Everybody wants to be a hero when there’s an outage or similar service problem, swooping in to save the day with their knowledge, skill, and wisdom, and then reaping their reward of praise and adulation from management and peers. However, if heroics are what you reward, then you’ll get more heroics, and that’s not good for your team or your service. Instead, you should prepare to respond *without* heroics, by using good incident management practices, and reward folks for avoiding the need for heroics.
If a heroic response is needed, it means that something has gone wrong with your service, and your users are impacted. Obviously, you’d prefer to minimize that impact, either by avoiding the problem in the first place, or by catching it sooner and dealing with it faster. If you reward heroics in responding to such problems, however, you risk inadvertently creating an incentive to let problems fester until heroic measures are required (and rewarded).
Heroic responses are bad for both the hero and their organization. The hero risks exhaustion and burnout, and the time and energy required for heroics cut into their “real” job, which is usually project-oriented; heroics delay the hero’s project work, and also often impact its quality. Organizationally, the hero becomes a bottleneck or a single point of failure; if they are unavailable for some reason, outages take longer to resolve and have more serious consequences and side-effects, and are more disruptive for the rest of the team, because more of the team is needed for the response.

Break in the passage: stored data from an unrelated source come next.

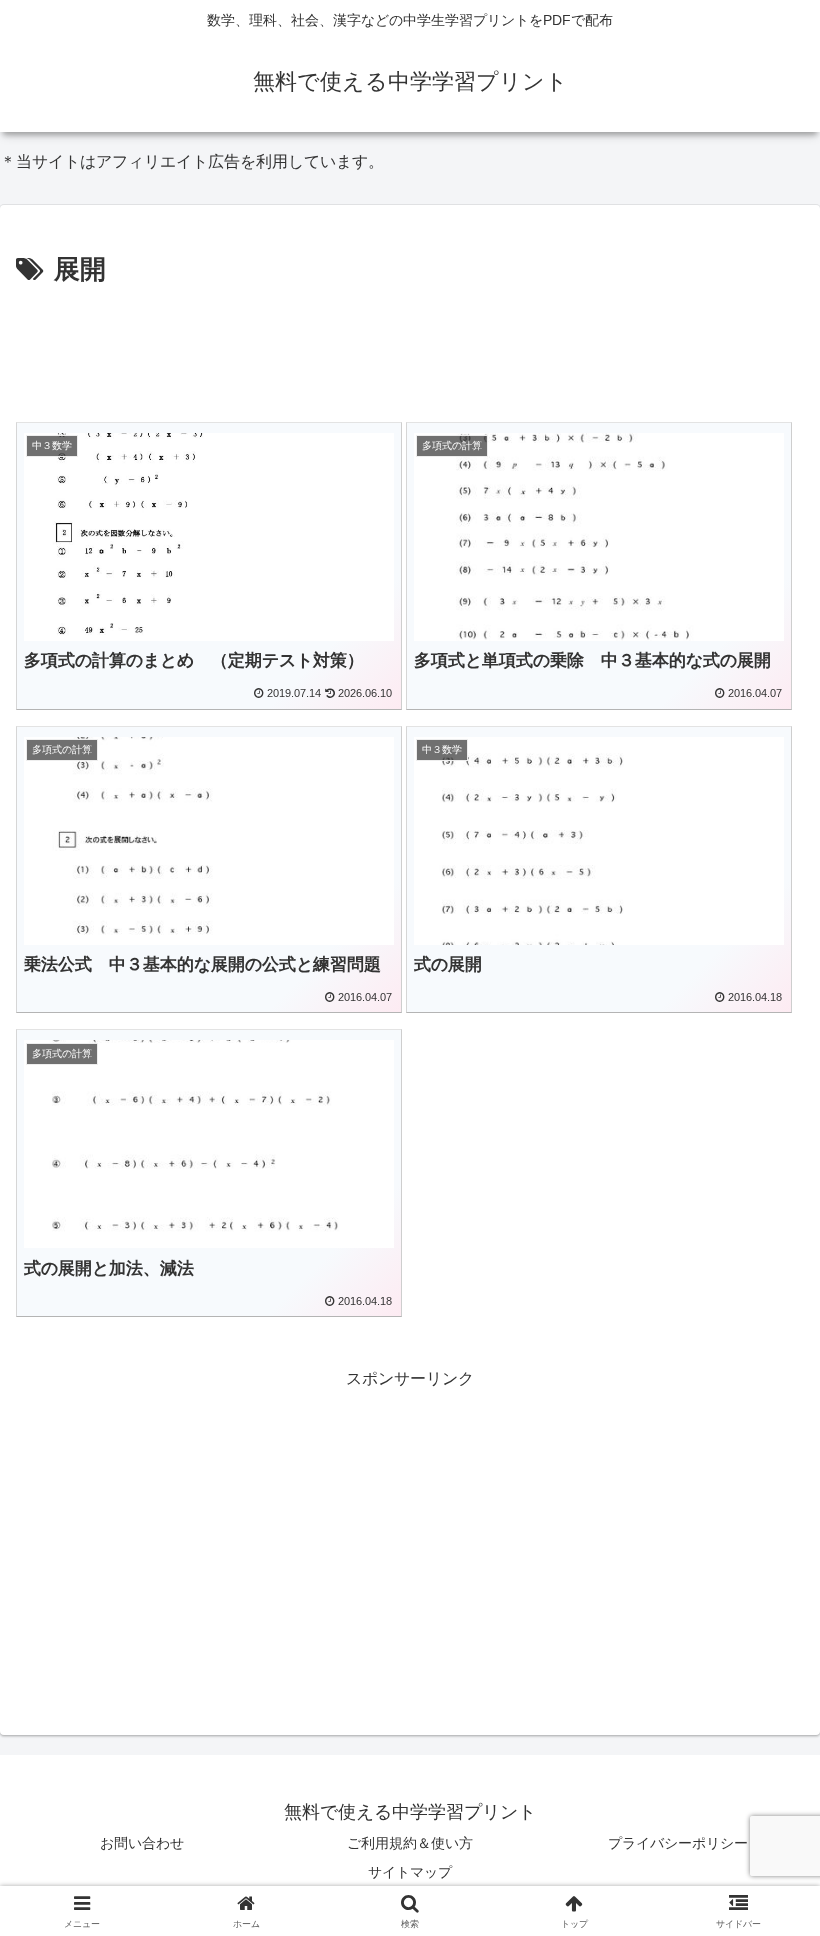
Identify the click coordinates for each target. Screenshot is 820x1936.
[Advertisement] (410, 348)
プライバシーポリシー (678, 1843)
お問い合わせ (142, 1843)
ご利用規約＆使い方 (410, 1843)
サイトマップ (410, 1872)
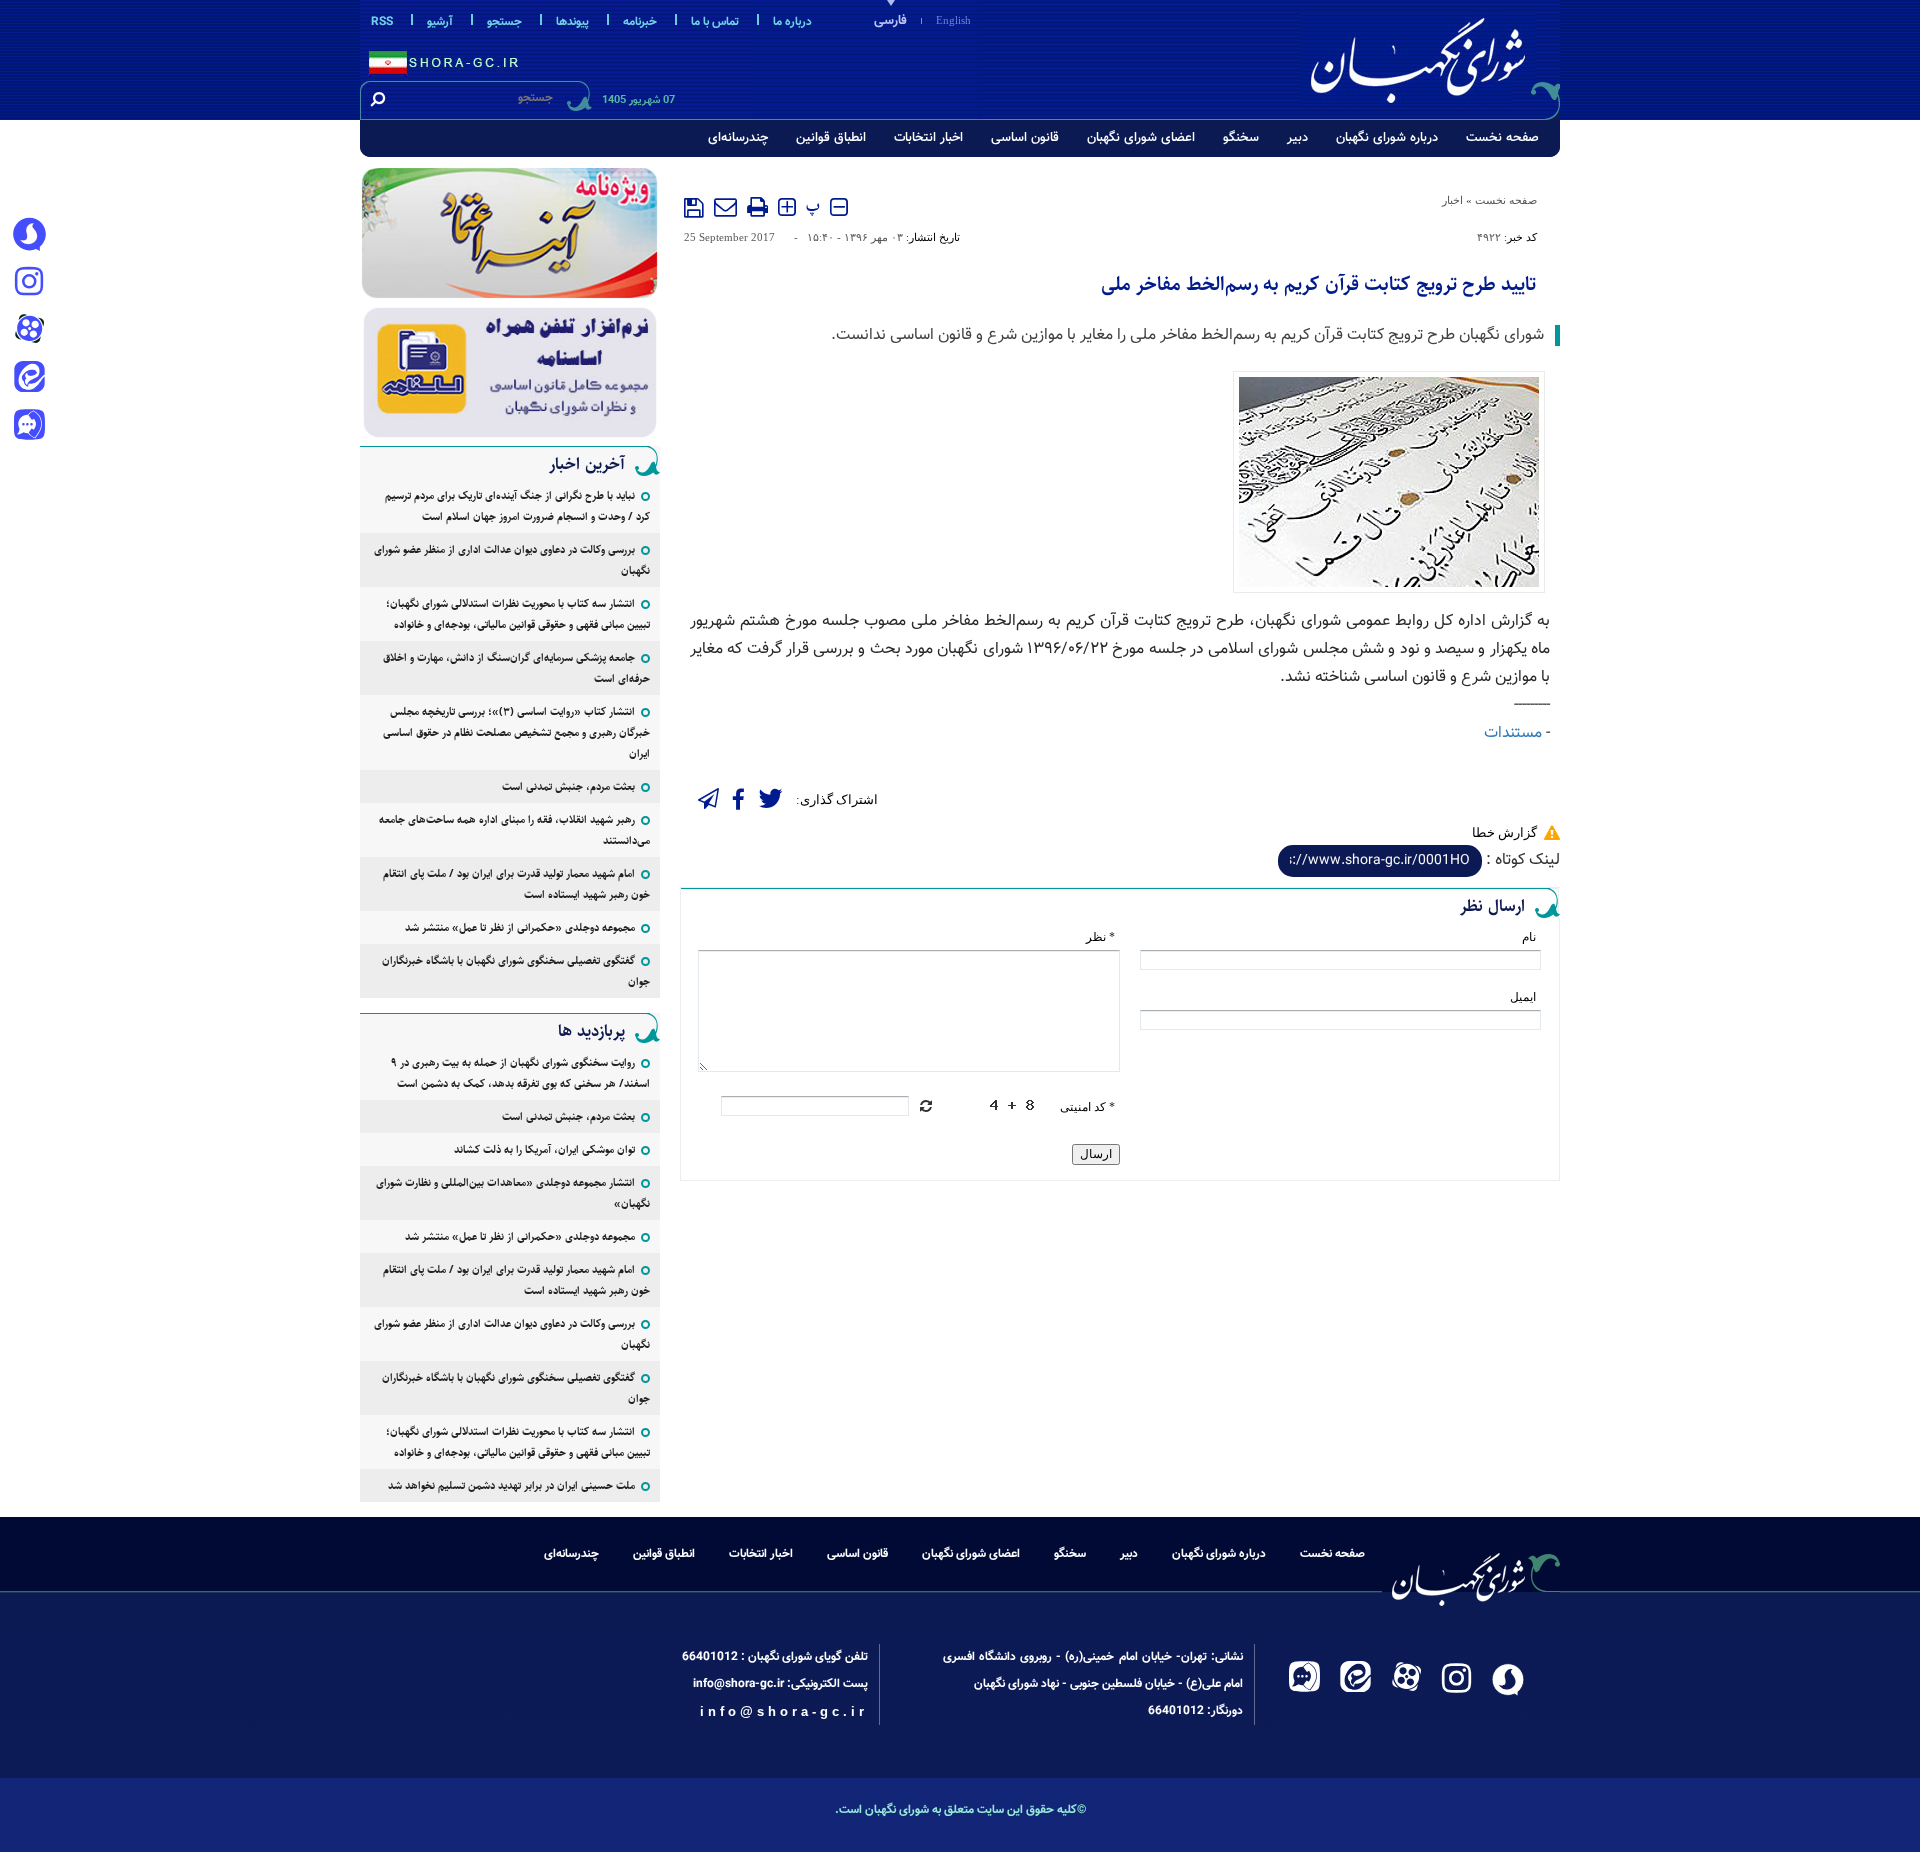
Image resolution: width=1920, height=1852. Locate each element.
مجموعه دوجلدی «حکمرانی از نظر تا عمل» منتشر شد (520, 927)
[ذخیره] (694, 208)
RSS (382, 22)
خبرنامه (640, 22)
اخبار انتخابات (928, 138)
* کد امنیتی (1087, 1107)
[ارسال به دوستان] (725, 207)
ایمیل (1523, 997)
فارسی (890, 21)
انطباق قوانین (831, 138)
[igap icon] (29, 427)
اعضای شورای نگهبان (1141, 138)
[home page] (1432, 56)
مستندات (1513, 733)
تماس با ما (715, 22)
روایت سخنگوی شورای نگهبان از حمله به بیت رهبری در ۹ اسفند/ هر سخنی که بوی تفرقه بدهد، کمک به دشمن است (520, 1073)
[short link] (1380, 861)
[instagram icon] (29, 283)
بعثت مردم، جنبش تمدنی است (568, 786)
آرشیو (440, 22)
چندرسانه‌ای (738, 138)
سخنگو (1241, 138)
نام (1529, 937)
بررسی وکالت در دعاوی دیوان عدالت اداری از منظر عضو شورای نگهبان (512, 560)
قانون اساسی (1025, 138)
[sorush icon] (29, 235)
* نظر (1100, 937)
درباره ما (792, 22)
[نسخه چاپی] (757, 207)
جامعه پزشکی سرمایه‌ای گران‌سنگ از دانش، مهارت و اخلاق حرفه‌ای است (516, 668)
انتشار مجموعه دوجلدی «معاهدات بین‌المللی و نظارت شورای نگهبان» (513, 1193)
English (953, 20)
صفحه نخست (1502, 138)
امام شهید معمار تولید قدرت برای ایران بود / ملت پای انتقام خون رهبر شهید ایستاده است (516, 884)
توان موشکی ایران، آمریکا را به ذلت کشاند (544, 1149)
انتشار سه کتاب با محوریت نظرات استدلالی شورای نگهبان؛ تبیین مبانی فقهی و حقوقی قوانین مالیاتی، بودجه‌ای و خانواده (518, 614)
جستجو (504, 22)
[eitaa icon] (29, 379)
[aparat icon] (29, 331)
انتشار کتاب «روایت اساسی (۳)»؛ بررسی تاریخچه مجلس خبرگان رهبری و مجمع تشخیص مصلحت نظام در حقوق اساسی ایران (516, 732)
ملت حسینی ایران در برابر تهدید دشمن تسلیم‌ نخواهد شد (511, 1485)
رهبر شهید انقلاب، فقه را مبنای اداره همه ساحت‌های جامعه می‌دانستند (514, 830)
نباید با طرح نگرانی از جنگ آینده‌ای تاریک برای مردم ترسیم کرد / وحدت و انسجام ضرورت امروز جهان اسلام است (517, 506)
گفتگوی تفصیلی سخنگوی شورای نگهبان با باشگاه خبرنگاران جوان (516, 971)
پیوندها (572, 22)
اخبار (1452, 200)
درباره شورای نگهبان (1387, 138)
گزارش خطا (1504, 832)
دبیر (1297, 138)
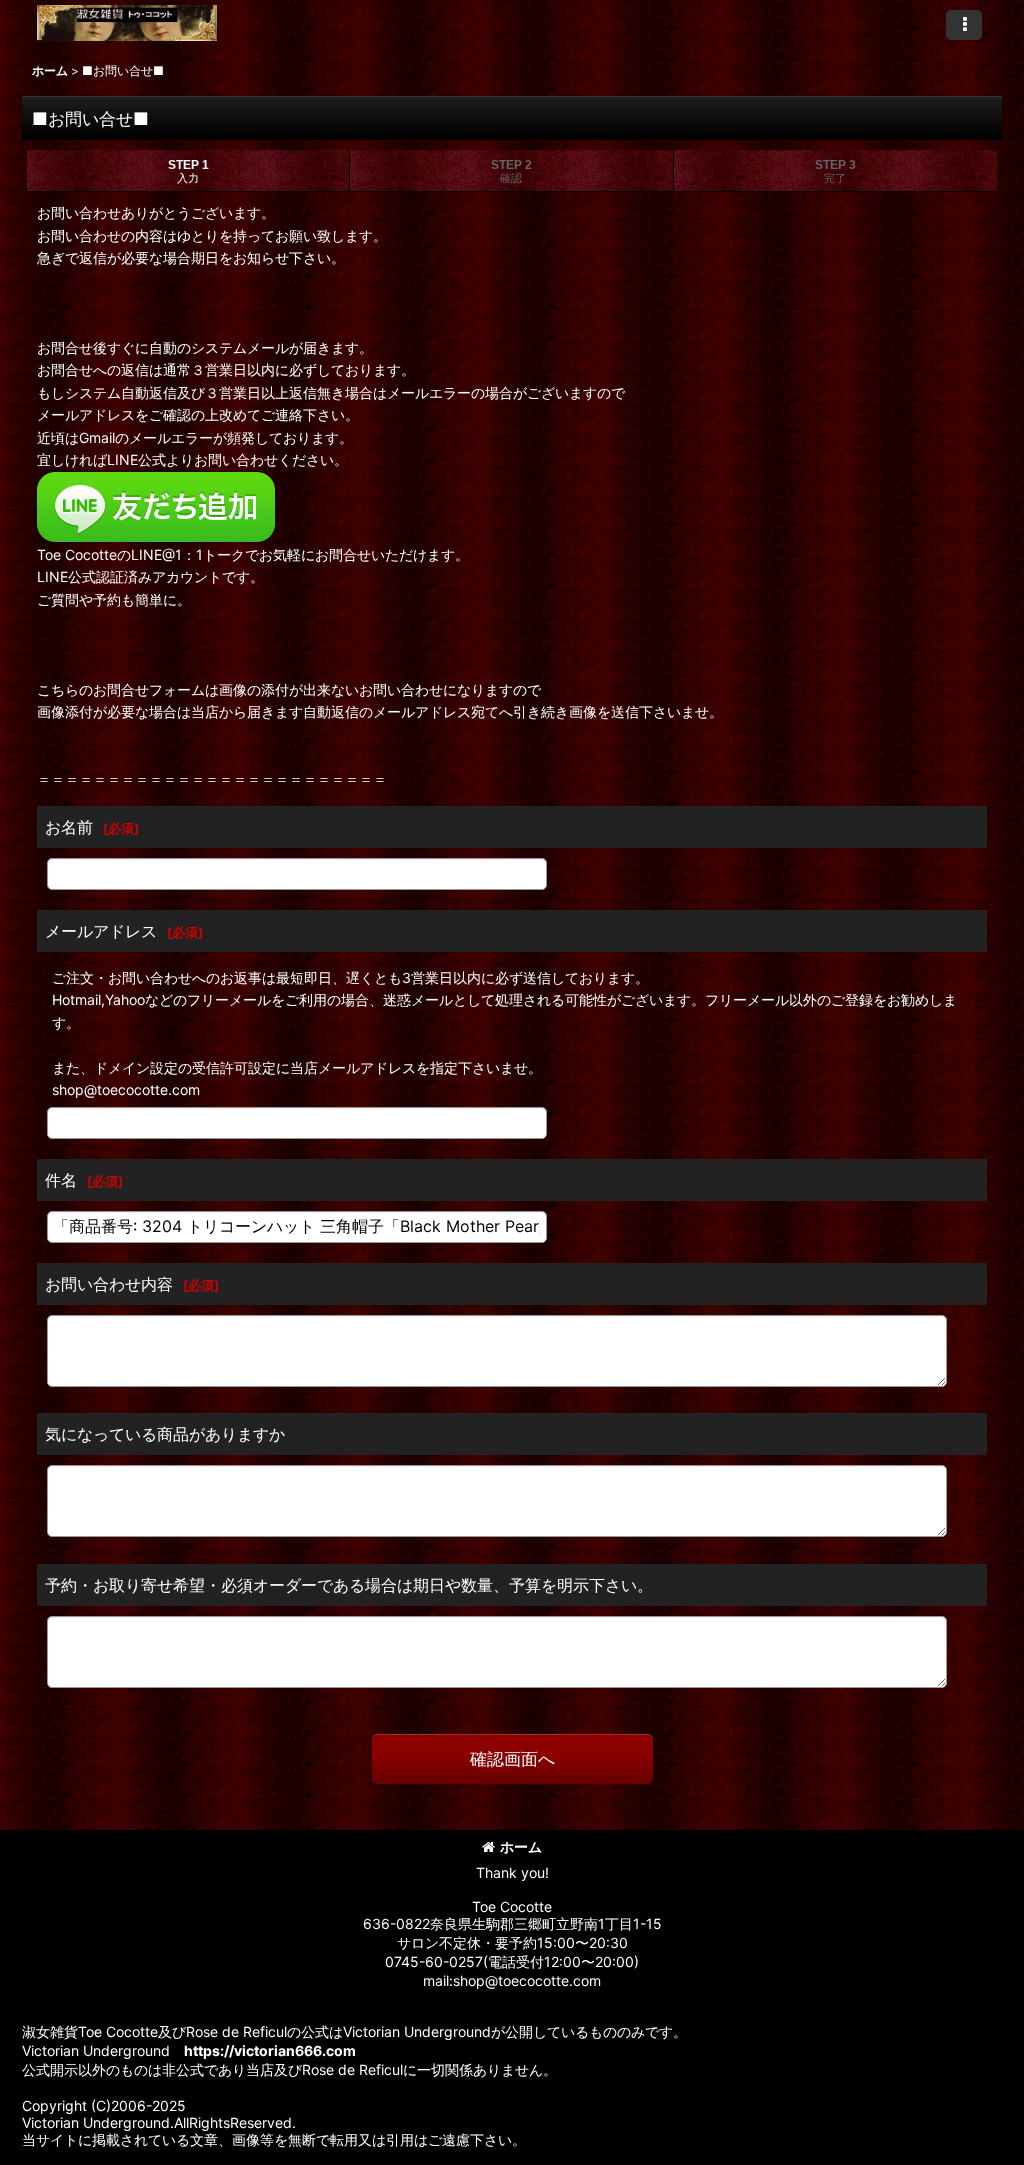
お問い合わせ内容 (109, 1284)
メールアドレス (101, 931)
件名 (61, 1180)
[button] (964, 25)
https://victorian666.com (270, 2050)
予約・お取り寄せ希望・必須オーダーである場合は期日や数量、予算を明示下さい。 (349, 1585)
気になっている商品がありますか (165, 1434)
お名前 (69, 827)
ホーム (521, 1846)
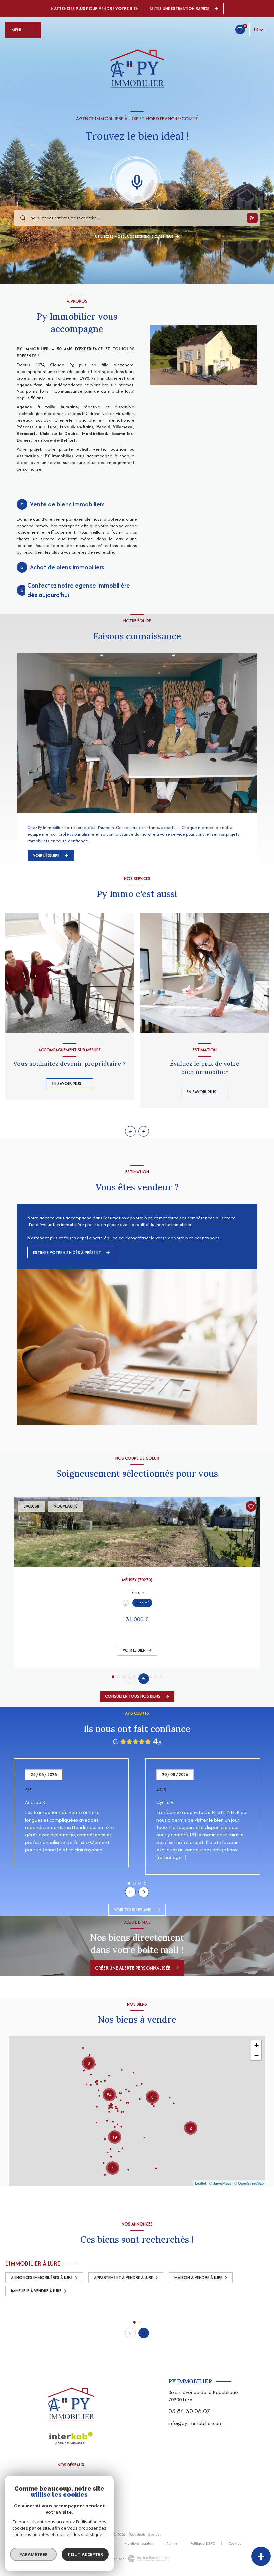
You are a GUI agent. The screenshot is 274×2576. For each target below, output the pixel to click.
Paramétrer (33, 2554)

Preparation and good incident management practices enable you to respond effectively to outages and service problems as a routine matter, rather than as a crisis demanding a heroic response. After the problem is resolved, a good post-incident review (in the form of a blameless postmortem) helps you become even better prepared for future incidents.
Often, it seems that a heroic response is the only option, because nobody else knows the systems, nobody else has the necessary passwords and other admin privileges, or whatever. However, these are actually signs of failure to prepare before the incident ever occurred, through training, documentation, development of monitoring and tools, and so forth. Outages and other problems are going to occur in any system; by choosing *not* to prepare, the organization is implicitly choosing to require a heroic response to future problems, thus perpetuating the cycle of heroic responses.
By all means, recognize heroic actions when they do occur, but also ask the hard questions about why such heroic measures were needed. What could have been done to prevent the need for heroic measures?
Finally, make sure that the folks who do good, solid work on *preventing* problems are getting properly recognized for their work. They are your organization’s real heroes.